Jan Paweł II nie tuszował pedofilii. Ks. Oder broni polskiego Papieża: „On zmienił prawo!"
- Polski Papież nie ukrywał pedofilii w Kościele. Reagował w miarę znajomości rzeczy, zmienił prawo dotyczące tych kwestii - podkreśla ks. Sławomir Oder, postulator procesu beatyfikacyjnego i kanonizacyjnego Jana Pawła II.
Ewa Dąbrowska: Janowi Pawłowi II zarzuca się brak radykalności i zamiatanie problemu pod dywan, ukrywanie sprawców, przenoszenie ich ze stanowiska na stanowisko. Co postulator, który miał wgląd w najważniejsze, tajne dokumenty odpowie na te zarzuty?
Ks. Sławomir Oder: Pierwsza ważna rzecz to podkreślenie, że to nie jest tak, że Kościół dopiero teraz zaczyna walczyć z pedofilią. W 2002 roku, kiedy biskupi amerykańscy przyjechali do Ojca Świętego z „wizytą ad limina", kiedy problem pedofilii w Kościele amerykańskim pojawił się w sposób bardzo drastyczny i ewidentny, wtedy Ojciec Święty powiedział w sposób bardzo wyraźny i jednoznaczny, że dla ludzi czyniących krzywdę młodym i dzieciom nie ma miejsca ani w kapłaństwie, ani w życiu zakonnym. To były słowa bardzo ważne, od których również zaczęła się ta ostatnia konferencja Ojca Świętego z przedstawicielami wszystkich konferencji episkopatów świata. Natomiast na świętości Jana Pawła II nie może kłaść się cieniem sytuacja, którą przeżywamy dzisiaj. To za jego pontyfikatu i z jego inicjatywy sprawy dotyczące tak zwanych „delicta graviora", czyli grzechów ciężkich w tej materii zostały przeniesione do kompetencji Kongregacji do Spraw Doktryny Katolickiej. Nie były już rozwiązywane tak, jak to było poprzednio na płaszczyźnie diecezjalnej, kiedy mogło dochodzić i dochodziło z całą pewnością do form tuszowania - zakrywania pewnych rzeczywistości. Myślę, że każdy uczciwy człowiek musi być również koherentny w swojej metodzie podejścia do pewnych zjawisk. Dzisiaj zrozumienie rozmiarów tego problemu jest o wiele większe, aniżeli miało to miejsce jeszcze kilkanaście czy kilka lat temu.

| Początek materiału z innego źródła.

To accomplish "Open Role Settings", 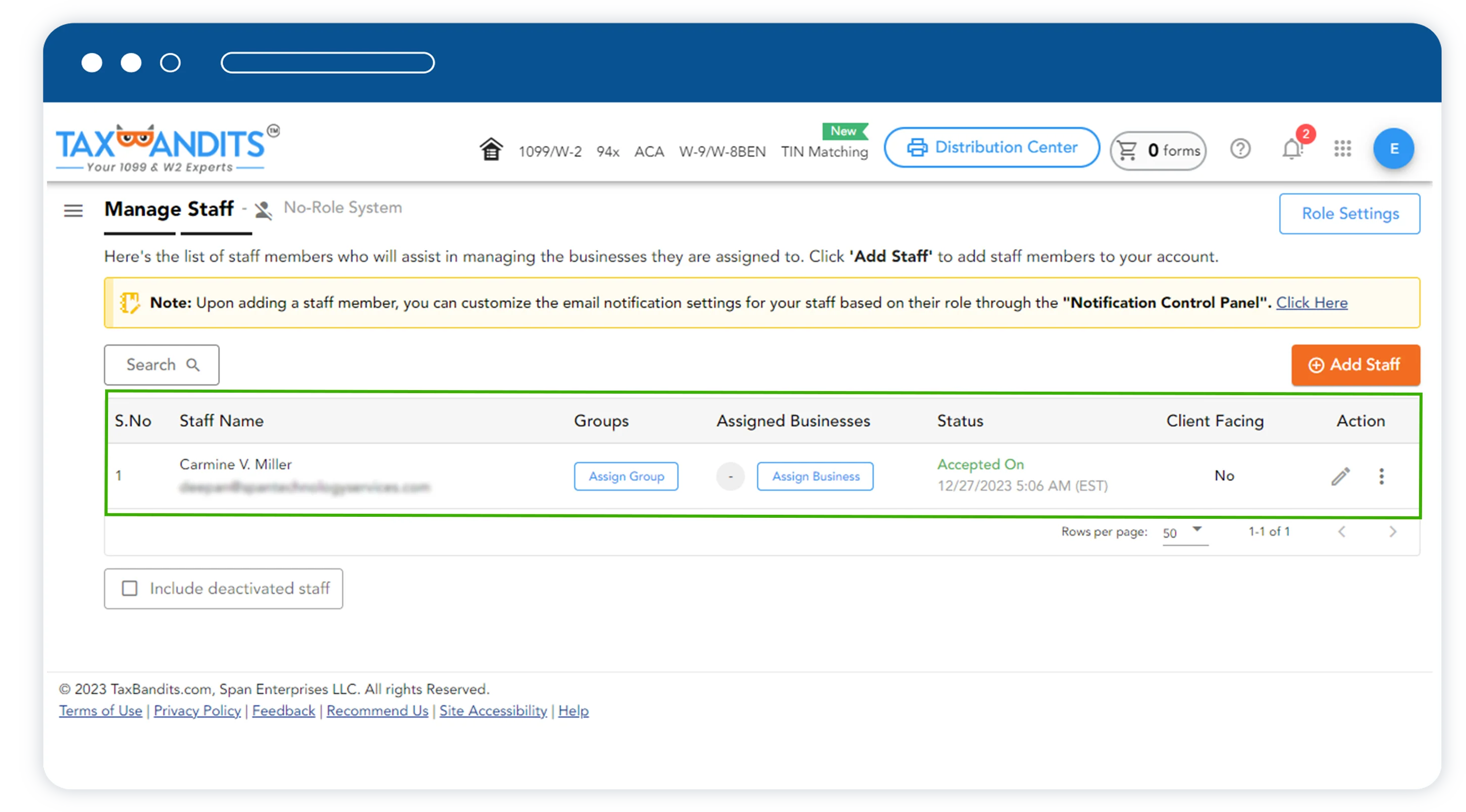I will coord(1350,213).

Z drugiej strony, jeśli chodzi o dostęp do dokumentów, to oczywiście jestem cały czas związany tajemnicą procesową, która mnie obowiązuje. Niemniej jednak bardzo jednoznacznie mogę powiedzieć, że po przeprowadzeniu kwerendy, w archiwach nie istnieje żaden dowód na to, że Ojciec Święty w jakikolwiek sposób osobiście był zaangażowany w tę rzeczywistość i w jakikolwiek sposób tolerował ją bądź ją ukrywał.
Czyli nie czytał raportów, które - jak twierdzą niektórzy publicyści - otrzymywał na biurko?
- Nie czuję się kompetentny do udzielania odpowiedzi na tego rodzaju pytania, niemniej jednak chciałbym wiedzieć skąd ci publicyści mają takie wiadomości? Wiadomo, że mechanizm działania kurii jest bardzo złożony, również kanały informacyjne są dość skomplikowane. Mogę jedynie z całą odpowiedzialnością za to co mówię, w oparciu o dokumenty, do których miałem dostęp stwierdzić, że nie można Ojca Świętego w żaden sposób oskarżyć o tuszowanie, zamykanie oczu czy ukrywania pewnych zjawisk. Z całą pewnością reagował w miarę znajomości rzeczy.
Duży wywiad z ks. Sławomirem Oderem i podsumowanie watykańskiego spotkania dotyczącego pedofilii w Kościele pojawiły się na antenie PR PiK w audycji „Kościół wolny od pedofilii" 10 marca 2019 roku.